Work required
Please set out each line below exactly as it stands, without the images.

Input for this task
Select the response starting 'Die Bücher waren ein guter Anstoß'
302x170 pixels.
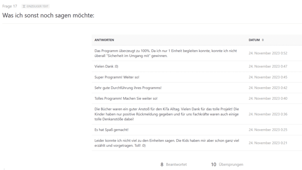tap(167, 114)
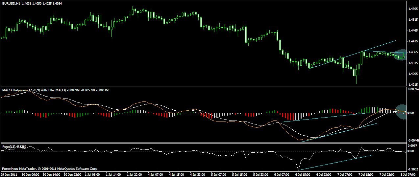Click the 6 Jul 15:00 time label
The width and height of the screenshot is (419, 177).
tap(304, 174)
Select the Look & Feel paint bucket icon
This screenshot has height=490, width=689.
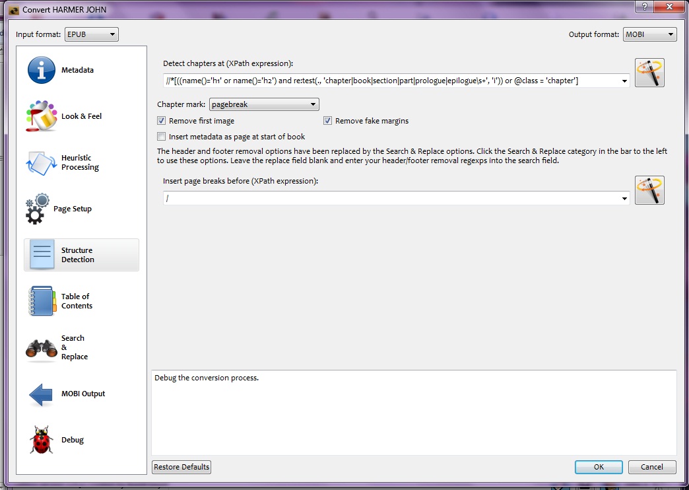pyautogui.click(x=42, y=116)
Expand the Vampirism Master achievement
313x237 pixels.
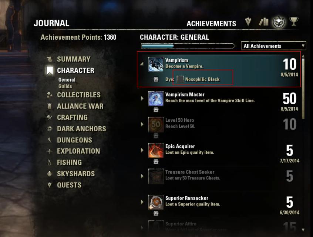pyautogui.click(x=142, y=98)
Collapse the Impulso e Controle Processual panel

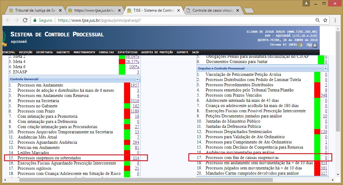(325, 68)
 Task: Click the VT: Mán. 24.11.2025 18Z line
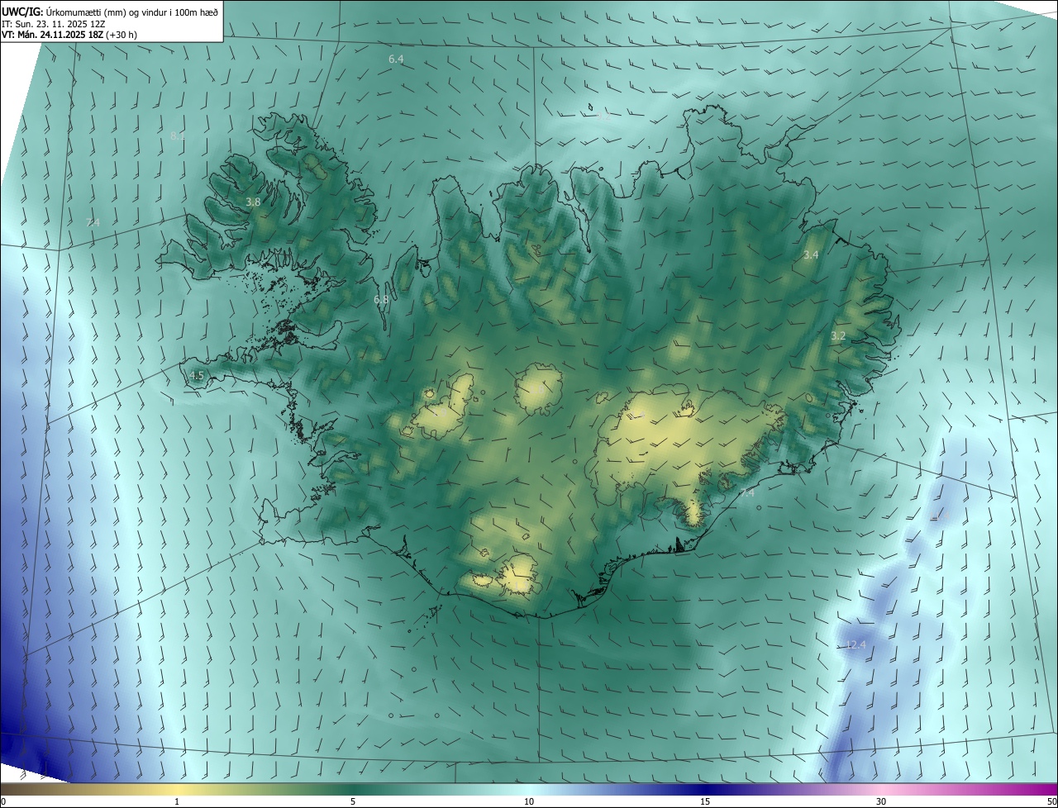pos(69,35)
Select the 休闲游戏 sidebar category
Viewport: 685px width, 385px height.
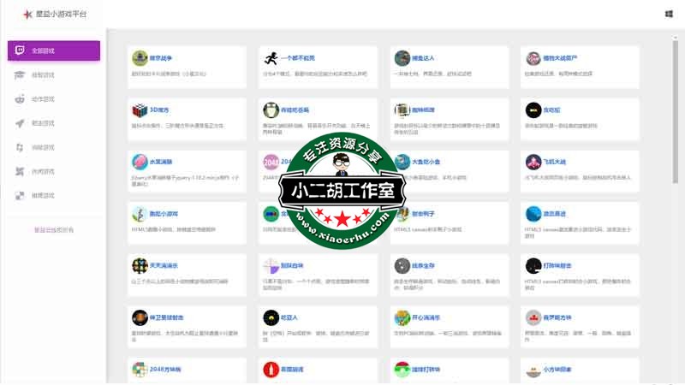pyautogui.click(x=43, y=171)
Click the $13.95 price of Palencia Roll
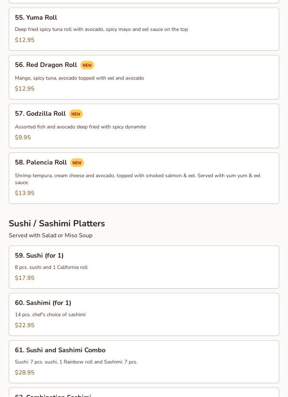The height and width of the screenshot is (397, 288). tap(25, 193)
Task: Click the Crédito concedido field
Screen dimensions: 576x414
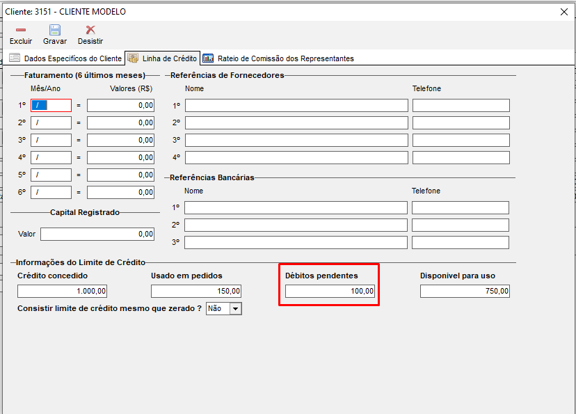Action: pos(63,292)
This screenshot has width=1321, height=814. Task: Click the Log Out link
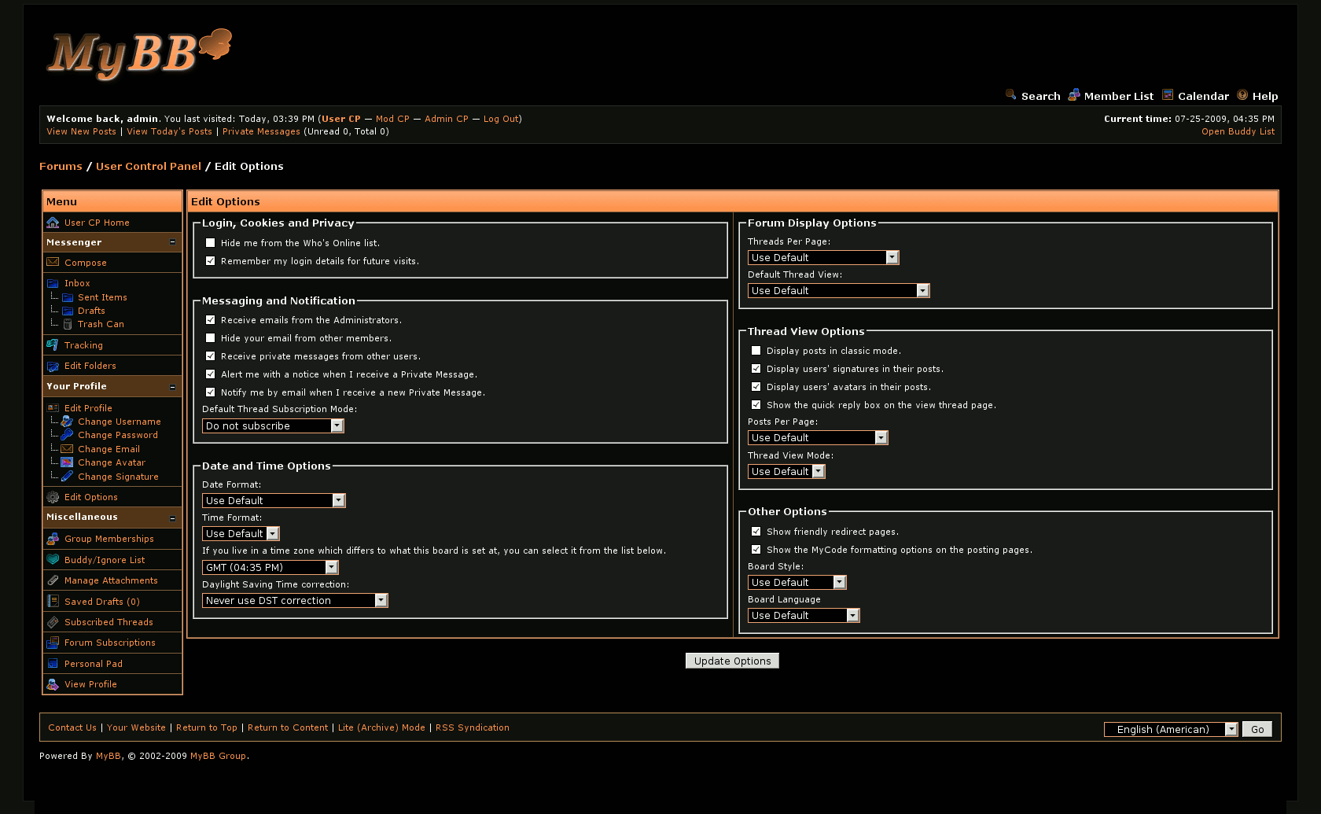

Result
Select the response starting 'Die Bücher waren ein guter Anstoß'
302x170 pixels.
tap(167, 114)
Click the 6 Jul 15:00 time label
The width and height of the screenshot is (419, 177).
tap(304, 174)
Select the Look & Feel paint bucket icon
This screenshot has height=490, width=689.
pyautogui.click(x=42, y=116)
Expand the Vampirism Master achievement
313x237 pixels.
pyautogui.click(x=142, y=98)
Collapse the Impulso e Controle Processual panel

(325, 68)
 Task: Click the VT: Mán. 24.11.2025 18Z line
pos(69,35)
Select the 休闲游戏 sidebar category
Viewport: 685px width, 385px height.
pyautogui.click(x=43, y=171)
Click the $13.95 price of Palencia Roll
The height and width of the screenshot is (397, 288). tap(25, 193)
Task: Click the Crédito concedido field
Screen dimensions: 576x414
Action: pos(63,292)
This screenshot has width=1321, height=814. Task: Click the Log Out link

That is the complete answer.